En otro ejemplo de la habitual lucha sci-fi entre lo científico y lo castrente, el doctor principal no acota esta vez las ambiciones armamentísticas de los militares e incluso se comporta de manera más temeraria. Y los revolucionarios son títeres-mártires manipulados por plutócratas.
Todo el mundo fracasa. Y ese planteamiento puede tener algo de ajuste de cuentas con la historia del país. Otomo no había vivido la II Guerra Mundial ni la posguerra más inmediata, pero sí el desarrollismo económico que llegaría a su cúspide en los años 90, cuando las grandes corporaciones niponas atemorizaban a los Estados Unidos antes del largo estancamiento del primer gigante asiático.
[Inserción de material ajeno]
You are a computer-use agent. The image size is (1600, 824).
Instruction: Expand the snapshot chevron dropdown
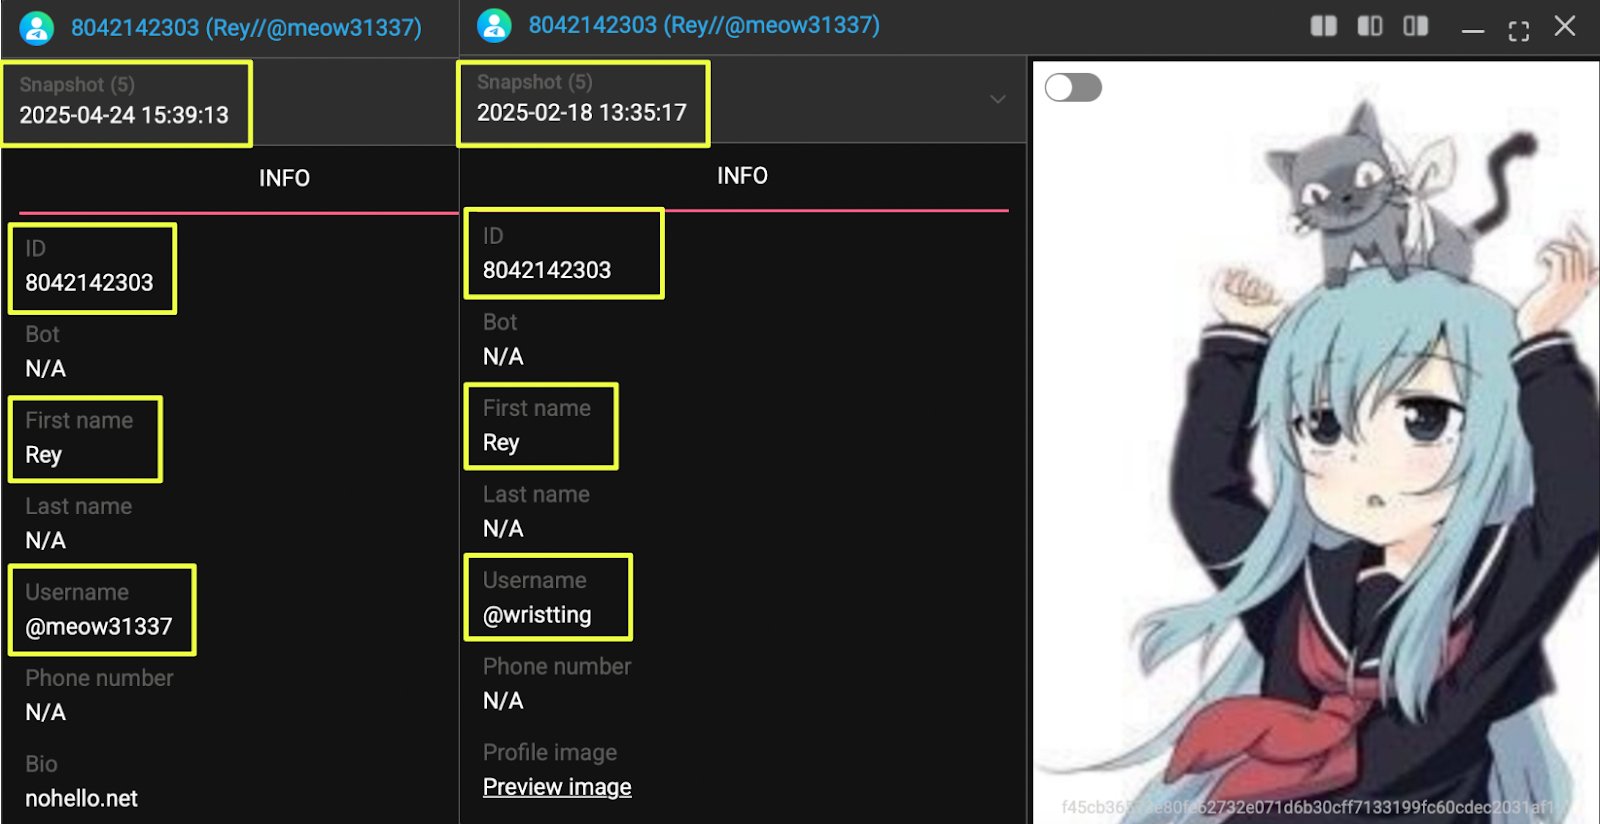click(x=997, y=99)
En el año del estreno de Akira, el PIB japonés había crecido un espectacular 7,1%, pero quizá 14 años de incremento ininterrumpido de esta cifra macroeconómica no acallaban la sensación de haber sido estafados por quienes habían dirigido la presunta modernización de Japón con algunos costes sociales (y lo peor estaba por venir).
Eso sí: a diferencia de William Gibson (Neuromante) y compañía, Otomo mostraba un futuro donde el poder todavía permanecía en manos del Estado y no de las multinacionales. En este aspecto también hay una cierta separación respecto a las normas variables y dúctiles del ciberpunk... y respecto a la realidad de nuestro 2019, donde ese ente abstracto denominado ‘los mercados’ ejerce de fuerza suprademocrática y filototalitaria.
Quizá no vivamos en oscuras y lluviosas urbes rebosantes de basura como las de Blade runner o Johnny Mnemonic, pero nuestra dependencia de la tecnología es notable. Y los datos y su posesión por parte de corporaciones más poderosas que muchos (¿que todos?) los gobiernos son (o serán) una parte muy importante de la batalla por una libertad de difícil acceso incluso para quienes puedan comprarla.